All the “shoulds” that reside within us are nothing but the echoes of the system. They are the way the agreement makes itself known. We must stop consenting to some mutually agreed-upon lowest common denominator coercive fear-driven definition of who we are. Better stated, let our lives be a counter friction against the machine.
There is nothing more important to a writer than his credibility, so I want to say that I had an ecstatic vision about this generation at 11:22 p.m., February 14, 2011, on the way back from New York, sitting next to a woman who looked like my mom on the airport van between Albuquerque and Santa Fe that went a little something like this:
We are the last ones to know what a black and white TV with rabbit ears looks like. We are the last ones to know the horror of having to get up to change the channel. We are the last ones to spend long periods of time looking at the world without the aid of screens. We are the last to have whiffed—literally and figuratively—the rarified air of the ’60s. We’ve tripped acid in diners with people who have lived in communes and talked about heavy shit. We are the last to know that the way things are is as much a result of fraud, coercion, assassinations, exploitation, and apathy as much as they are a beat down outcome of the human condition.
In short, we know that there is a contract. We know that we have impliedly signed the contract. And most of all, we know that our lives are owned and operated pursuant to its terms. If that knowledge dies with us, then it’s over. And by it, I mean IT. And by over, I mean OVER. You know it. I know it. We have arrived at a moment of reckoning: either we fade into a terrible complicity, or breach the contract. It is less a choice than it is an imperative that we face or turn away from. We either hide in our little apartments, or set out like pioneers. We either lower our eyes and go along with the plan, or venture into the insecurity of the unknown. We either walk the tired path of comfort, or risk birthing something new. No less than the fate of the world depends on what we do in the next few years.

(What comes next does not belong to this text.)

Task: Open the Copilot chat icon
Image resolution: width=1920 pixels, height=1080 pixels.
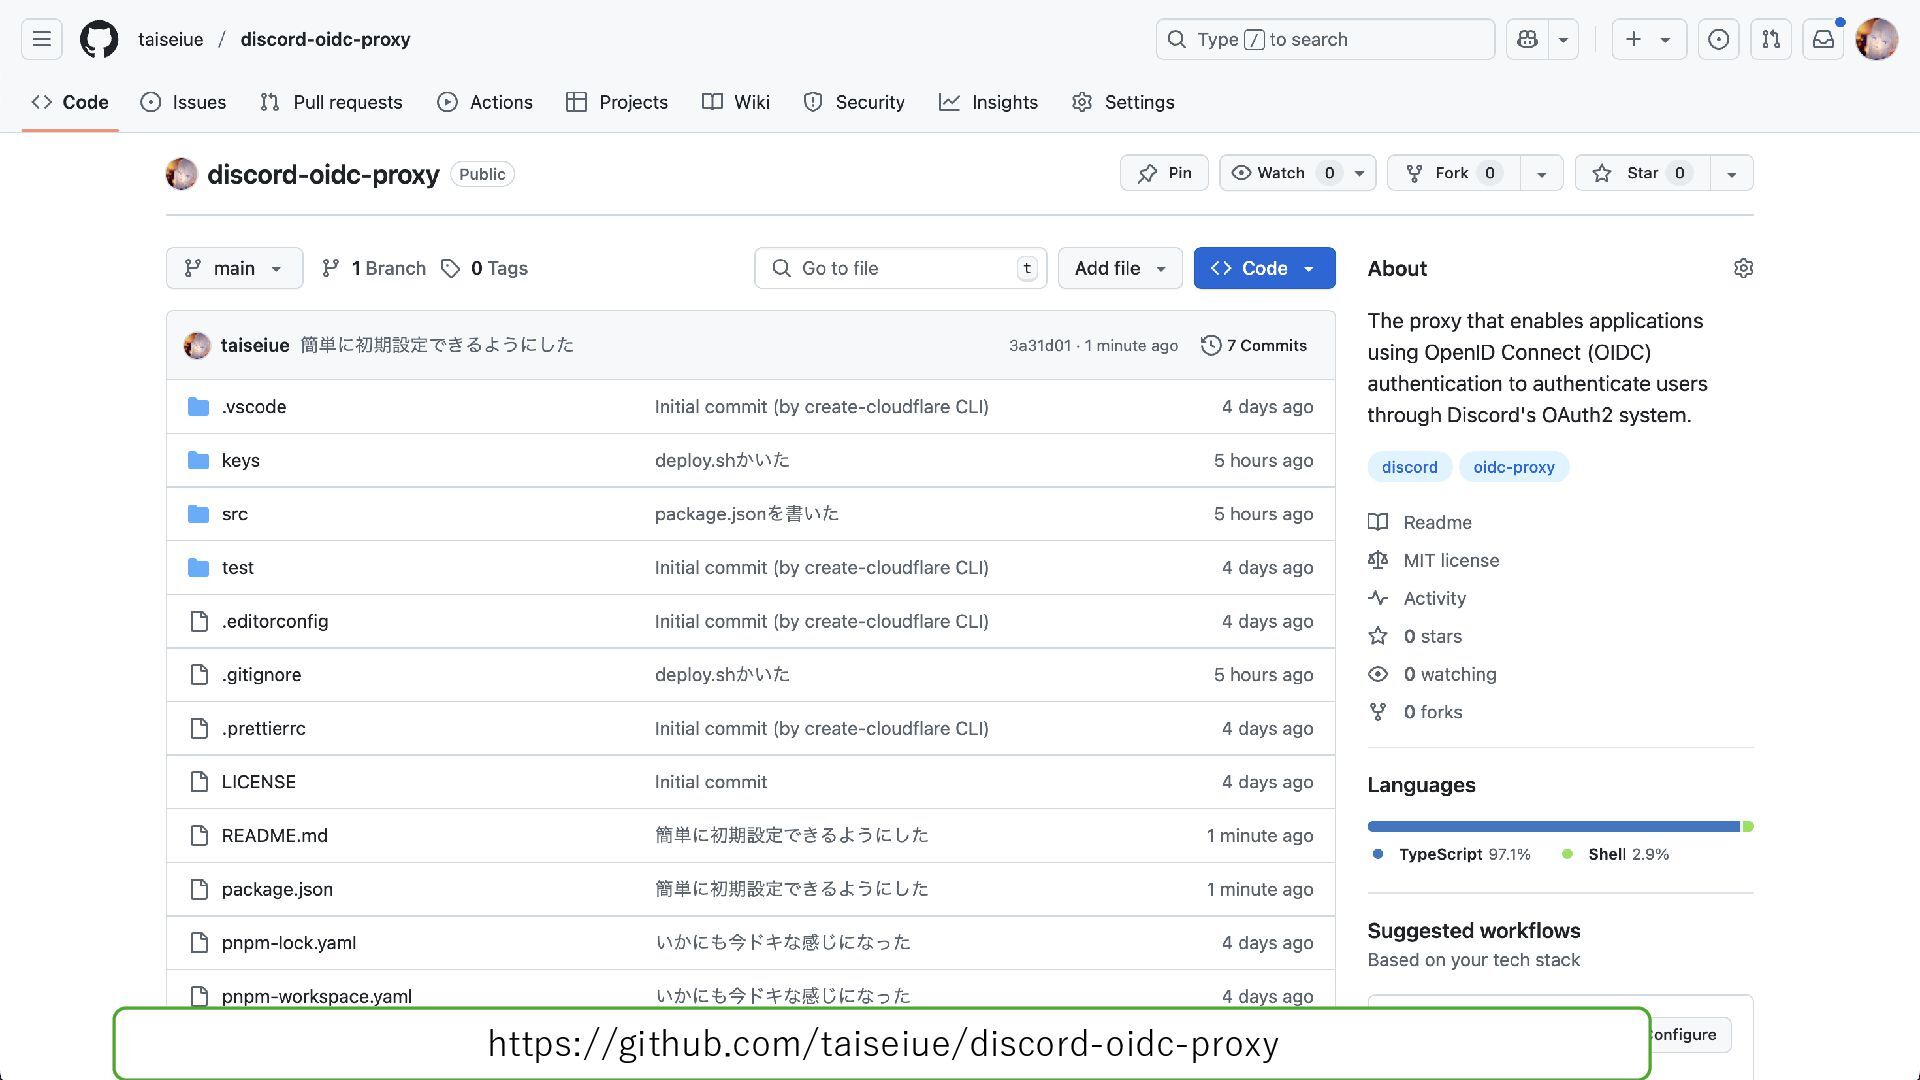Action: click(1527, 39)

Now here was the vision: truth has a way of being relentless. Truth has a way of refusing to die. There will be many people who read this and see it as an overly sincere and melodramatic piece of crap, but there are those who will recognize it as one loser’s agonized attempt to get at the heart of the matter. And for those people, i.e. you and me, this game isn’t over. You can say that truth is going to use us for something, or maybe we’re braver than we think we are, or maybe that the bullshit volume of misery is going to get turned up so high that ultimately we’ll have no choice but to say fuck it and take a stand, but something is going to happen here. We will not go gently. I can see it in the eyes and on the faces: the desperate realization that five years of something beautiful is infinitely better than 30 more years of lies. We may go down, but we will go down swinging. The final act of this generation has yet to be staged.